Cassini is orbiting Saturn with a period of 23.9 days in a plane inclined 43 degrees from the planet's equatorial plane. The most recent spacecraft tracking and telemetry data were obtained on June 29, using the 70-meter diameter Deep Space Network station in Spain. The spacecraft continues to be in an excellent state of health with all of its subsystems operating normally except for the instrument issues described at http://saturn.jpl.nasa.gov/anomalies .
The gas giant planets Jupiter and Saturn seem like miniature solar systems. Indeed, studying them offers clues to scientists about how our solar system, and systems about other stars, were formed. Cassini has been providing one of many perspectives on exploration of the solar system, as discussed in a news feature released this week: https://saturn.jpl.nasa.gov/news/2921/nasa-sails-full-speed-ahead-in-solar-system-exploration .
Wednesday, July 13 (DOY 195)
Instrument calibrations are always an important part of scientific observations. All of Cassini's instruments carry out different kinds of calibrations frequently, even though they usually do not appear in these pages. Today the Ultraviolet Imaging Spectrograph did a 19-hour calibration activity using the bright blue star Spica, or Alpha Virginis. The whirling double star itself is of astronomical interest, but for UVIS today it just served as a well-characterized single-point source of light at various wavelengths.
Thursday, July 14 (DOY 196)
The Imaging Science Subsystem (ISS) led a 90-minute meteorological monitoring observation of Saturn's largest moon, Titan, while it was about 1.9 million kilometers from Cassini. The Composite Infrared Spectrometer (CIRS) and the Visible and Infrared Mapping Spectrometer (VIMS) participated. Next, ISS and VIMS spent 60 minutes scanning the space close to Saturn for small objects as part of the satellite orbit campaign. This pair of observations repeated on Saturday.
Friday, July 15 (DOY 197)
UVIS spent 13.5 hours making mosaic scans of Saturn, its magnetosphere and its rings.

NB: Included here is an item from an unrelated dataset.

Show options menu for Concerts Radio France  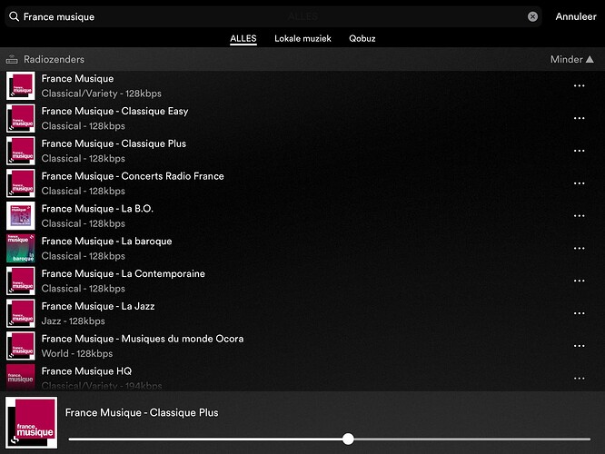pyautogui.click(x=579, y=183)
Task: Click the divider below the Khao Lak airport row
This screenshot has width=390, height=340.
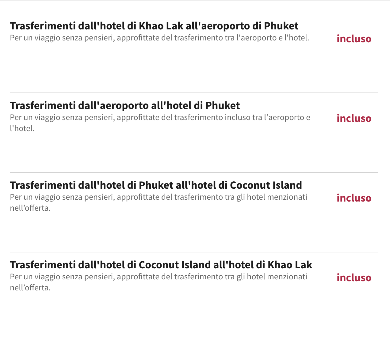Action: click(x=194, y=93)
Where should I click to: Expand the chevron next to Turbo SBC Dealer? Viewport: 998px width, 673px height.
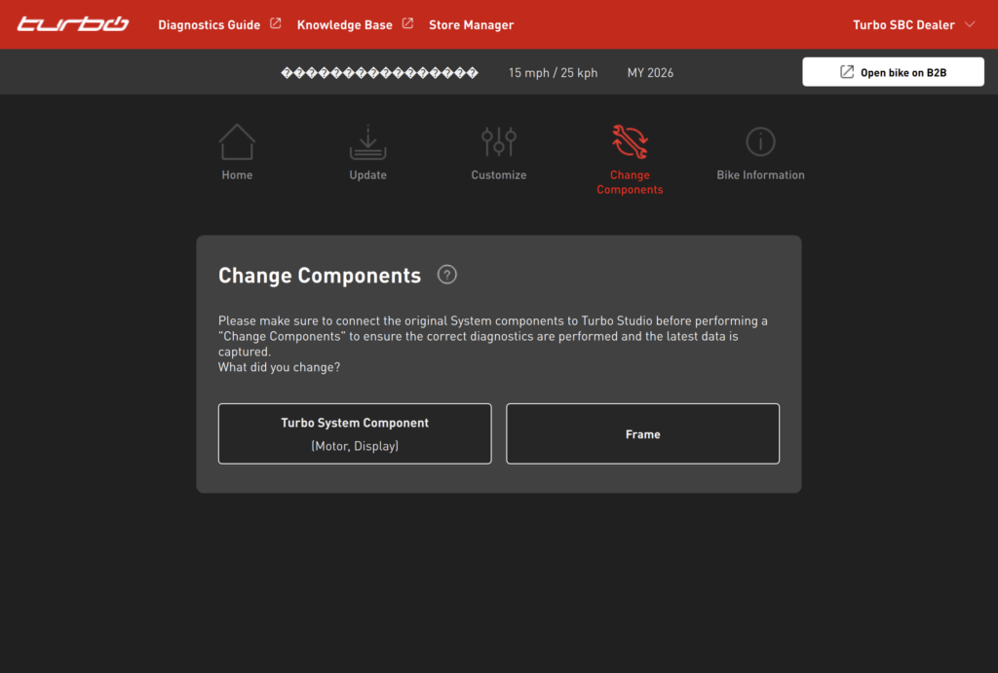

Saturday, July 16 (DOY 198)
ISS and VIMS rode along today with UVIS's scan, which lasted 11 hours, but was otherwise similar to the one the day before.
Sunday, July 17 (DOY 199)
Commands that were uplinked two days before executed Orbit Trim Maneuver (OTM)-453 today. Following orders, the spacecraft turned and fired its main rocket engine. After burning fuel and oxidizer for 11.5 seconds, it shut off, and turned to point its high-gain antenna back towards Earth. This maneuver provided the 2.0 meter-per-second change in velocity to target for the upcoming Titan T-121 close encounter.
With the OTM successfully completed, UVIS returned to the business of making mosaic scans of the Saturn system. Today's lasted 15 hours.
Monday, July 18 (DOY 200)
Today's 12-hour UVIS observation was the final mosaic scan of the 217 hour campaign, which began on July 3.
Tuesday, July 19 (DOY 201)
VIMS observed the red star Antares, Alpha Scorpii, for 10.3 hours today while it was being occulted by Saturn's rings. ISS and CIRS rode along. This illustration shows Cassini's extraordinary view, with Antares visible within the Cassini Division between the A and B rings: http://go.nasa.gov/29KqNOK .
Aside from occultations and calibrations and optical navigation images, stars are usually not part of what ISS is looking for. This is discussed along with this week's featured image: https://saturn.jpl.nasa.gov/resources/7391 .
The Deep Space Network communicated with and tracked Cassini seven times this week, using stations in California and Australia. A total of 159 individual commands were uplinked, and about 1,430 megabytes of telemetry data were downlinked and captured at rates as high as 142,201 bits per second.